Thank you for your time


----------



## Bruce Monkhouse (8 Oct 2012)

I wonder if this question has something to do with this from your previous profile?



			
				skyhigh10 said:
			
		

> Whole process seems to be a bit ...... mental.


----------



## AgentSmith (17 Apr 2014)

I'm in the reserves and I'm transferring from Armoured to ACISS. When I originally wrote my CFAT I qualified for Sig, Lineman and LCIS (what later became ACISS) now I'm being told I need to re-write it as it's only good for five years. This is news to me and my unit since as far as I was aware it was good for life. Does anyone have any information on this?


----------



## bLUE fOX (17 Apr 2014)

I too would be interested in a response to this. I was told in may of 2013 that the CFAT was good for life and that it was highly unlikely that I would be allowed a rewrite.


----------



## DAA (17 Apr 2014)

Depends on when you originally wrote the CFAT.  I believe that if you wrote it prior to 2010, then you will need to do a re-write as the previous test results cannot be converted over to the new scoring matrix.  You may also have to write the TSD as well.


----------



## The_Falcon (17 Apr 2014)

DAA said:
			
		

> Depends on when you originally wrote the CFAT.  I believe that if you wrote it prior to 2010, then you will need to do a re-write as the previous test results cannot be converted over to the new scoring matrix.  You may also have to write the TSD as well.



Never saw that.  Twice I put in a CT post 2010, and twice I was contacted by brokers and was never told to rewrite.


----------



## AgentSmith (17 Apr 2014)

DAA said:
			
		

> Depends on when you originally wrote the CFAT.  I believe that if you wrote it prior to 2010, then you will need to do a re-write as the previous test results cannot be converted over to the new scoring matrix.  You may also have to write the TSD as well.



That might explain things as I originally wrote mine in 2008.


----------



## DAA (17 Apr 2014)

Hatchet Man said:
			
		

> Never saw that.  Twice I put in a CT post 2010, and twice I was contacted by brokers and was never told to rewrite.



I'm seeing this more and more often mainly at the CFRC level for applicants with prior service or who previously wrote the CFAT.  2010 should be close, but I will have to check again.  It is definitely sometime around then when they replaced the CFAT with a newer version.


----------



## bLUE fOX (17 Apr 2014)

I originally wrote mine in 2001. When asked at CFRC Halifax if any of the applicants had taken it before, I said I had, and was told they would need to look into it further to find out, because it hadn't shown up previously. Three days later they called me and said I would not be able to retake the CFAT.


----------



## DAA (17 Apr 2014)

bLUE fOX said:
			
		

> I originally wrote mine in 2001. When asked at CFRC Halifax if any of the applicants had taken it before, I said I had, and was told they would need to look into it further to find out, because it hadn't shown up previously. Three days later they called me and said I would not be able to retake the CFAT.

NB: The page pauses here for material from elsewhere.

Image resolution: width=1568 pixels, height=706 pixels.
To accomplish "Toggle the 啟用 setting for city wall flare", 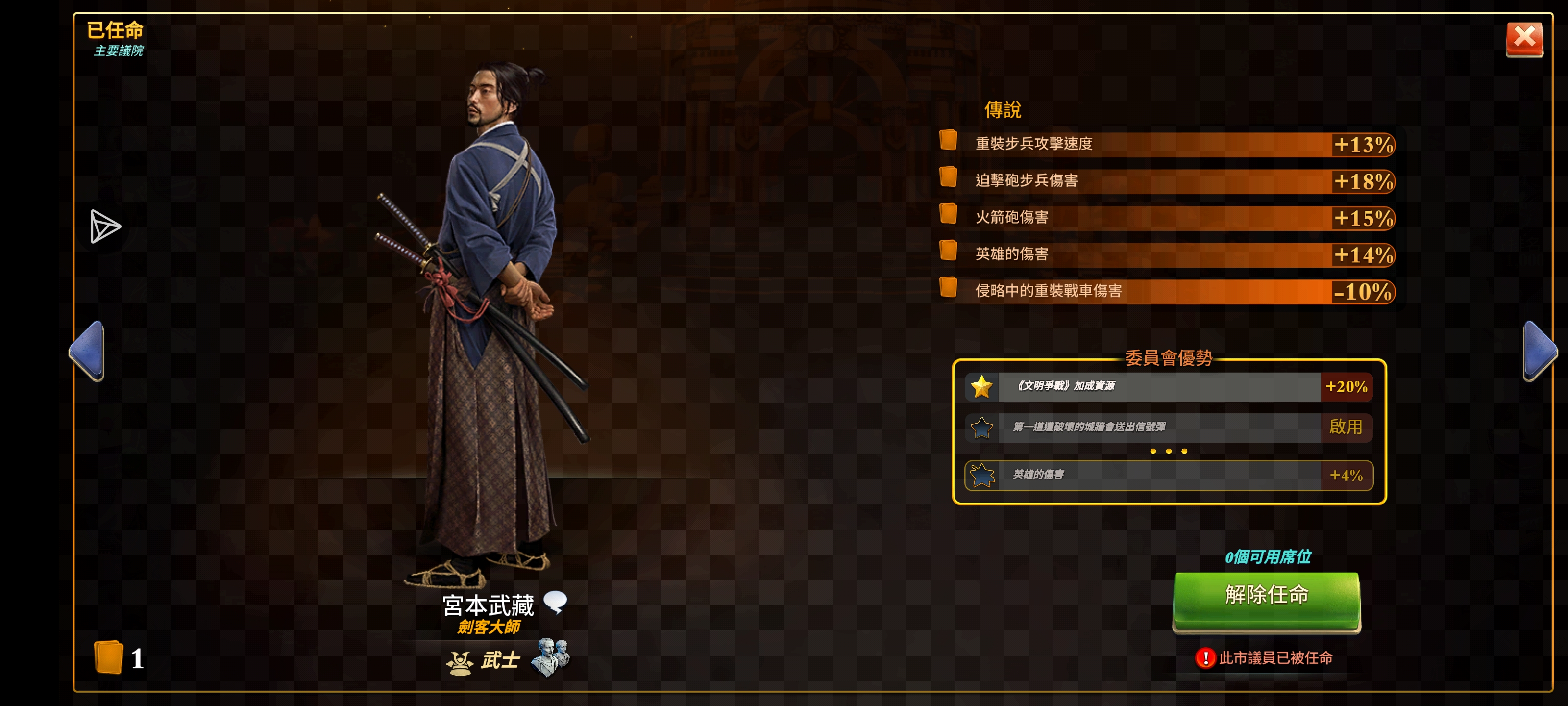I will point(1345,427).
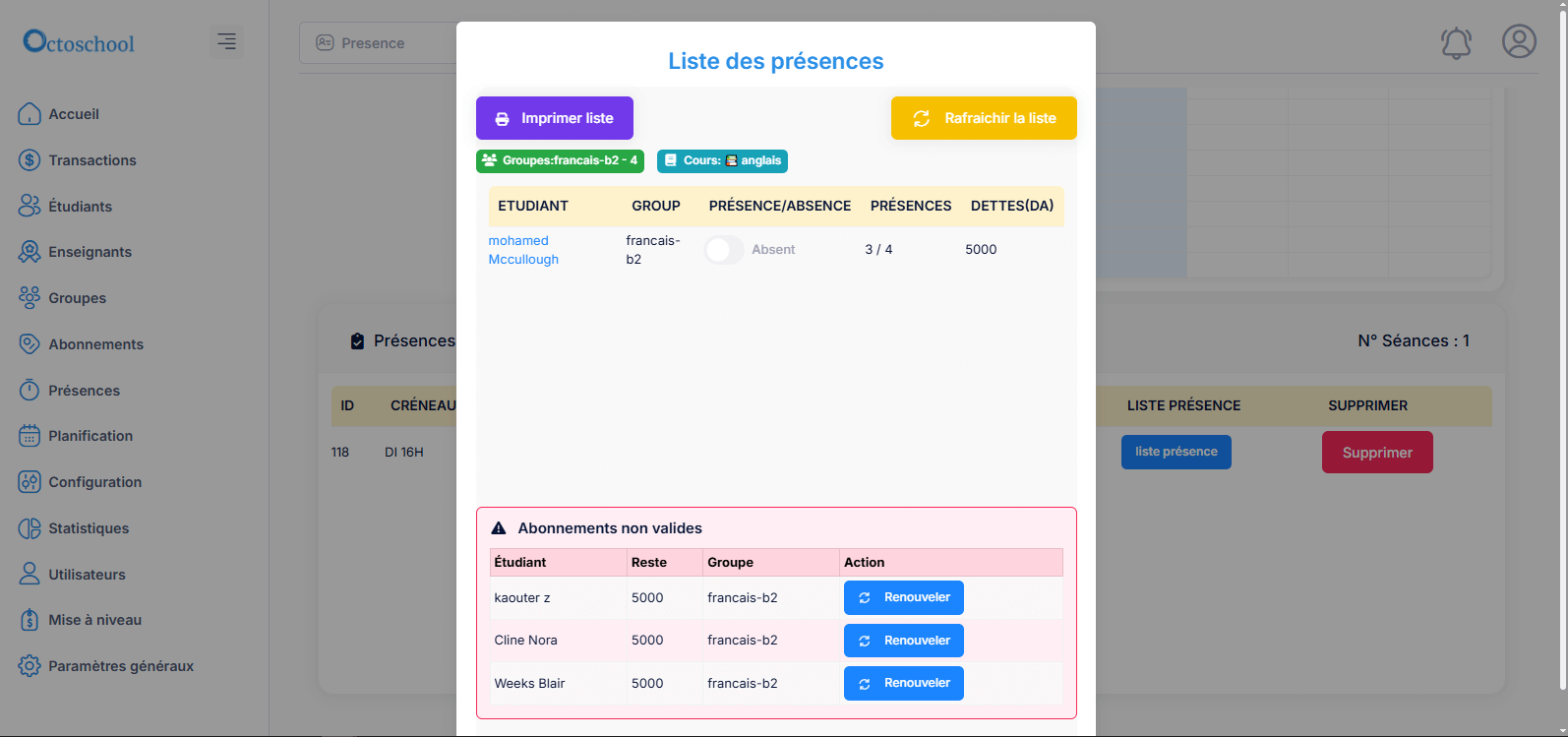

Entirely possible as this is a relatively new policy and only came into effect within the last year or so.


----------



## ryanski (2 Jul 2014)

I know this is a little late,  but I wrote mine in 2008 and I just did VOT this year and was told to never re-write as I scored very high.   So that pre-2010 era CFAT score should be good, from what I understand.


----------



## Rofltropter (8 Dec 2015)

So I just finished my CFAT today (December 8th) and I was just shy of qualifying to become an officer. They said I can't apply to rewrite for 3 months putting my next test date somewhere in March. I want to become a Signals Officer and I have pretty good marks (high 80's - low 90's) in all classes. If I score quite well on my rewritten CFAT, is there a good chance that I will be accepted for BMOQ in January? I just want to know if I should be ruling out RMC for university at this point in time, given that after I write the CFAT, I still have to go through everything else. I do notice that Signals is in high demand so that might lean in my favor. 

Thanks in advance!


----------



## mariomike (8 Dec 2015)

Rofltropter said:
			
		

> So I just finished my CFAT today (December 8th)





			
				Rofltropter said:
			
		

> Aptitude completed:Oct 8th



How many times have you challenged the CFAT? Was there a typo?



			
				Rofltropter said:
			
		

> They said I can't apply to rewrite for 3 months putting my next test date somewhere in March.





			
				Rofltropter said:
			
		

> If I score quite well on my rewritten CFAT, is there a good chance that I will be accepted for BMOQ in January?


----------



## Pusser (9 Dec 2015)

If you wrote the test in December and you have to wait three months in order to write it again, chances are pretty slim that you will be able to go to BMOQ in January...

Having said that, if you were to be accepted into ROTP at this point, it would be for the academic year starting in Sep 16.  That would normally see you on a BMOQ course in the summer anyway (ROTP BMOQ is a different course from the regular BMOQ and is only run in the summer).

Your best bet may be to keep going with the process, prepare for your next shot at the CFAT and hope for the best.  However, keep in mind that officer selection (ROTP or otherwise) for the CF is competitive.  Merely achieving the minimum standard on the CFAT for officer is unlikely to be sufficient.  When there are far more applicants than places available, chances are that only the ones who excelled on the test are likely to be selected.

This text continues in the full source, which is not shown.